The first steps in monitoring
Situations similar to the one just described are actually more common than desired. A system fault that had no symptoms visible before is relatively rare. A subsection of UNIX Administration Horror Stories (http://www-uxsup.csx.cam.ac.uk/misc/horror.txt) that only contains stories about faults that weren't noticed in time could probably be compiled easily.
As experience shows, problems tend to happen when we are least equipped to solve them. To work with them on our terms, we turn to a class of software commonly referred to as network monitoring software. Such software usually allows us to constantly monitor things happening in a computer network using one or more methods and notify the persons responsible, if a metric passes a defined threshold.
One of the first monitoring solutions most administrators implement is a simple shell script invoked from a crontab
that checks some basic parameters such as disk usage or some service state, such as an Apache server. As the server and monitored-parameter count grows, a neat and clean script system starts to grow into a performance-hogging script hairball that costs more time in upkeep than it saves. While the do-it-yourself crowd claims that nobody needs dedicated software for most tasks (monitoring included), most administrators will disagree as soon as they have to add switches, UPSes, routers, IP cameras, and a myriad of other devices to the swarm of monitored objects.
So, what basic functionality can one expect from a monitoring solution? Let's take a look:
Data gathering: This is where everything starts. Usually, data is gathered using various methods, including Simple Network Management Protocol (SNMP), agents, and Intelligent Platform Management Interface (IPMI).
Alerting: Gathered data can be compared to thresholds and alerts sent out when required using different channels, such as e-mail or SMS.
Data storage: Once we have gathered the data, it doesn't make sense to throw it away, so we will often want to store it for later analysis.
Visualization: Humans are better at distinguishing visualized data than raw numbers, especially when there's a lot of data. As we have data already gathered and stored, it is easy to generate simple graphs from it.
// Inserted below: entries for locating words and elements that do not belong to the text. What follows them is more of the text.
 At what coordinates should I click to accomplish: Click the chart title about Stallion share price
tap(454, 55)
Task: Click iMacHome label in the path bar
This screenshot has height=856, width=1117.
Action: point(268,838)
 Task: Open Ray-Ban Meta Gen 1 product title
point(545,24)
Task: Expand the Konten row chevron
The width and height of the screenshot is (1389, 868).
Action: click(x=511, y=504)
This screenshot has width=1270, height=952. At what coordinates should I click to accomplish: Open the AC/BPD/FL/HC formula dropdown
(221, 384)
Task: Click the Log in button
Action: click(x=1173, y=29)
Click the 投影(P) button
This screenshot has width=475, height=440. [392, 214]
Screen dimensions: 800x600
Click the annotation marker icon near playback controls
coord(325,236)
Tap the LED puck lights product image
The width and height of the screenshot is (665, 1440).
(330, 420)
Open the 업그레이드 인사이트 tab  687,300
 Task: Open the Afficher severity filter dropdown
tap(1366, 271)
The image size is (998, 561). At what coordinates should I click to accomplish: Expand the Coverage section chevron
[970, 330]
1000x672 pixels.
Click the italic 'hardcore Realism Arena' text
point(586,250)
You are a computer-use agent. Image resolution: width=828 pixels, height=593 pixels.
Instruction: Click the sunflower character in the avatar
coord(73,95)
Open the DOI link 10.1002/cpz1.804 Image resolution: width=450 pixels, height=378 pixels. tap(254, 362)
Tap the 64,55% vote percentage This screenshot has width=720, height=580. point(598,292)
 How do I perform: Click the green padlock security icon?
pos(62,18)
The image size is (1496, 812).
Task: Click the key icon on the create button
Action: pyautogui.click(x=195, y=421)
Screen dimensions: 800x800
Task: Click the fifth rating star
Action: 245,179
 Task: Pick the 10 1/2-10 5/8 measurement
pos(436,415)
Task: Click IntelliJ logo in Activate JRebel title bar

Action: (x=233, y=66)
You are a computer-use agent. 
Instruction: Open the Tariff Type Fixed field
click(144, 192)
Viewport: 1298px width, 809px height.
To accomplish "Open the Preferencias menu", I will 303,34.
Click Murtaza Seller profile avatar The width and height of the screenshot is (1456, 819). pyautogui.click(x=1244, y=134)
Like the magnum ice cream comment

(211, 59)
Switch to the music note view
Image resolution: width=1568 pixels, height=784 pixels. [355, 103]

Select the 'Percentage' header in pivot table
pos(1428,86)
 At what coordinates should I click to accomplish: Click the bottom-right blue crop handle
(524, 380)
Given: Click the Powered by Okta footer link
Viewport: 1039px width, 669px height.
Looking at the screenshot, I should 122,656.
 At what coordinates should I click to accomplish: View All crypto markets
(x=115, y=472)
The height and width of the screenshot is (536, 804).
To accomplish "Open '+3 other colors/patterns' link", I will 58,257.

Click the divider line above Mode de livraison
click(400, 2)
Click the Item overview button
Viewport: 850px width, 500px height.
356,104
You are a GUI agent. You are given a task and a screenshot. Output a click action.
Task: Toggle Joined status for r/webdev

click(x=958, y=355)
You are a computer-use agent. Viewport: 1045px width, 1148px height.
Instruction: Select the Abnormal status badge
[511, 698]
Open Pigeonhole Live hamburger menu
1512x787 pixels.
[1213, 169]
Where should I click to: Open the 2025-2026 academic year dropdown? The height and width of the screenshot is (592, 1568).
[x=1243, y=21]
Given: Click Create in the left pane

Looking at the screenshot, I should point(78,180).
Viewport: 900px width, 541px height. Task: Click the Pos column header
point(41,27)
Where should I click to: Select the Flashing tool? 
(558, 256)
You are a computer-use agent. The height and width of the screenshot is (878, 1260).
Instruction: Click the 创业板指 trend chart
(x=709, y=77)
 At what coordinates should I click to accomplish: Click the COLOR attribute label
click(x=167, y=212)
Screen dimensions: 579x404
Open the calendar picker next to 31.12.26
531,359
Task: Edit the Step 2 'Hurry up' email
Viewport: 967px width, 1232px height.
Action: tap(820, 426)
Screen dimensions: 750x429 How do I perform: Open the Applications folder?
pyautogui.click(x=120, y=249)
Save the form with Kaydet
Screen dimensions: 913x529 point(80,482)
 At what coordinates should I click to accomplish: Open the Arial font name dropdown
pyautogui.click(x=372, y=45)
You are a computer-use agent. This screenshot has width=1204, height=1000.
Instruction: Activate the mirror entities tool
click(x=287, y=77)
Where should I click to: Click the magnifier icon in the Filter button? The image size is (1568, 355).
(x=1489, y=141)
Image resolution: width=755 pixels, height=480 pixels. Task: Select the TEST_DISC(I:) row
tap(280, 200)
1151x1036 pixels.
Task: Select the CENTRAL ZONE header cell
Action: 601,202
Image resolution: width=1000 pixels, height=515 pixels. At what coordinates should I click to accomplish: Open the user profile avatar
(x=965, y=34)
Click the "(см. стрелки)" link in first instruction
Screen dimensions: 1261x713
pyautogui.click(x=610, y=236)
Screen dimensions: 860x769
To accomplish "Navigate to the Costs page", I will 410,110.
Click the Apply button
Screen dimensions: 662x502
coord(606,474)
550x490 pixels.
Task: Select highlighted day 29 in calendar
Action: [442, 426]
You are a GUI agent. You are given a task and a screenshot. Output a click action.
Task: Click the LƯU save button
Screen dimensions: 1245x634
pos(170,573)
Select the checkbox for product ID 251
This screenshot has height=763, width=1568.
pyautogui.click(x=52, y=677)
Sounds simple? That's because it is. But then we start to want more features, such as easy and efficient configuration, escalations, and permission delegation. If we sit down and start listing the things we want to keep an eye out for, it may turn out that that area of interest extends beyond the network, for example, a hard drive that has Self-Monitoring, Analysis, and Reporting Technology (SMART) errors logged, an application that has too many threads, or a UPS that has one phase overloaded. It is much easier to manage the monitoring of all these different problem categories from a single configuration point.
In the quest for a manageable monitoring system, wondrous adventurers stumbled upon collections of scripts much like the way they themselves implemented obscure and not-so-obscure workstation-level software and heavy, expensive monitoring systems from big vendors.
Many went with a different category—free software. We will look at a free software monitoring solution, Zabbix.